Tuesday, June 21, 2011

The Structure of the Final Anatomy Exam

I will write as if anatomy is a subject of the past without revealing too much - thus keeping the final battle review unwritten for yet some time.
There's a lot to cover leading up to the exam and one part is the preparation work and the anxiety that comes with it.

The system of the University is built up so that you need one ore more credit(s) from each subject in order to advance to the next semester. Credits are obtained in the end of each course, or earlier if one manage to pass a special test. They are earned by staying within the limited amount of absences, usually four, and by passing all the checkpoint tests during the course.
Of course all the tests tended to accumulate during the end and one have to plan it correctly. As the analogue signatures of credits are getting signed in the index book, or "the golden book of God" as one of my friends once put it, one can seriously starting prepare for what really matters: the final exams.

The Anatomy exam can be broken down in three steps starting off with a straight forward slide test composed of 30 images, schemes or drawings with one unidentified label respectively. You need 21 correct answers to pass to the next round.
All indexes of the students that passed are then collected and randomly distributed to the professors, thus, you never know which examiner you will face until after the slide test (not that it would matter).
The students that failed are being called and sent home while the rest are placed with their examining professor. Two further tasks must be conquered; the practical dissection and the oral examination. Some students begin with the practical part and some directly to the oral.

The dissection is rather straight forward. You enter the dissection rooms to your examiner who starts of at one of six stations: bones, cadaver (muscles), thorax, abdomen, brain and CT/X-Ray. You answer the questions and are graded accordingly.
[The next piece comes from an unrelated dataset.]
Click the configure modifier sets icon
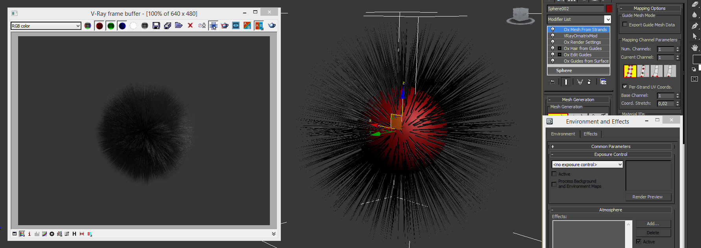603,82
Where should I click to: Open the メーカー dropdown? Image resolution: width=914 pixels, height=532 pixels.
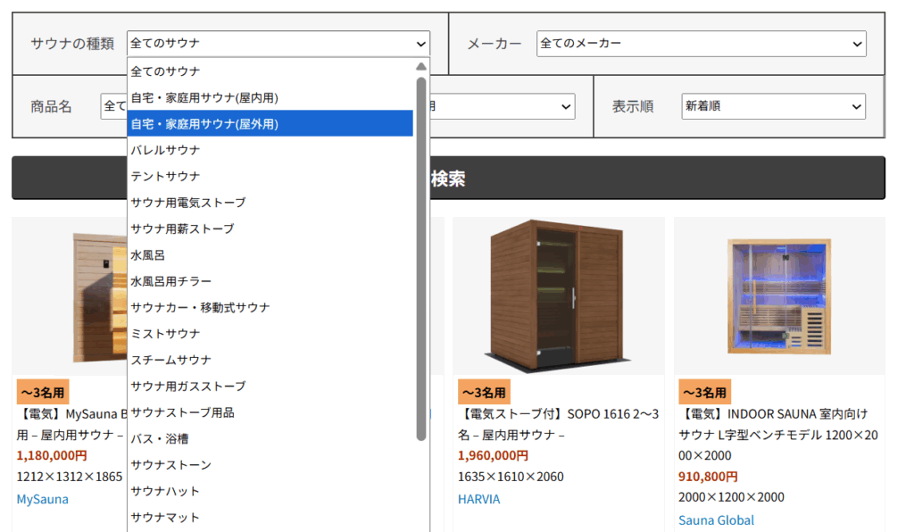701,43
In the last part of the final exam, the part that you in my honest opinion ought to fear the most, you will be forced into a face off with one of the professors. The oral part is composed of no less than 191 questions, or rather, categories. Out of the 191 you pick a randomized number coding for a set of four question. Here are the division, total number of questions for each category (in brackets) and some examples:

Skeleton and its connections, muscles, fascias, osteofascial compartments (30)
-Bones and joints of foot including X-ray images, plantar arches and their support
-General features of striated muscle, its auxiliary structures, motor end plate, motor unit, muscle spindle, Golgi tendon organ, denervation atrophy
-Muscles and fascias of thigh, femoral triangle (draw transverse section and boundaries)
Gastrointestinal tract (17)
-Pharynx – description, syntopy, blood supply, innervation, swallowing reflex
-Liver - structure, nutritional and portal vascular bed, intrahepatic bile ducts
Respiratory system (8)
-Trachea and bronchi, bronchial tree - description (draw scheme), structure, syntopy, tracheotomy
-Pleura – visceral and parietal, borders of pleura, pleural dome and recesses, pneumothorax
Urinary and reproductive system (15)
-Urinary bladder – structure and position, fixation and syntopy in male and female (draw scheme)
-Prostate - structure, topographic relations, prostatic urethra, ejaculatory ducts
Heart (7)
-Heart - description, chambers, heart wall arrangement (draw section through ventricles)
-Coronary arteries, coronarogrpahy, veins and nerves, lymphatics
Arteries (9)
-Common carotid artery, internal carotid artery
-Abdominal aorta, unpaired visceral branches and their clinically important anastomoses
Veins (8)
-Cranial veins, sinus durae matris, intracranial tributaries of internal jugular vein
-Superficial and deep veins of lower and upper extremities, varicose veins
Lymphatic system (8)
Central nervous system – CNS (29)
-Cerebellum – structure, subdivision and functional organization
-Association and commissural fibers of hemisphere, internal capsule (draw scheme of tracts in internal capsule)
-Lemniscal system (dorsal column tract), proprioceptive and tactile sensation
Peripheral nervous system – PNS (20)
-General structure of the spinal nerve, perineurium, vertebromedullar topography, segmental innervation, radicular areas, dermatomes
-Radial and axillary nerve, paralysis
-Abdominal and pelvic sympathetic system, pre-vertebral plexuses and ganglia
Sensory organs, skin, endocrine glands (13)
-Eyeball (draw sagittal section), cornea, sclera and vitreous body
-Choroidea, iris, ciliary body, eyeball chambers, circulation of aqueous humor, glaucoma
Regional Anatomy (27)
-Topography of abdominal wall, blood supply, innervation and surface projections of abdominal organs
-Inguinal region, inguinal canal, hernias (draw schema of inguinal canal)
-Topography of supramesocolic part of peritoneal cavity (draw transverse section through lesser sac)
The complete list of questions is available here.
As you can see the categories are rather wide and wont cover all the possible questions the Professors can come up with - more or less anything they have touched (and to be honest also not touched) during the year.
I am amazed over the fact that all of us, who passed, have managed to learn such magnitude of information in 9 months of time. Combined with the knowledge of Histology we should be able to zoom in on any part of the human body and be able to explain the structures building up that part, both macro- and microscopically.
I hope the rest of my colleagues will fight for a good grade this week, the fourth round of examinations, and that their outcome will be satisfying.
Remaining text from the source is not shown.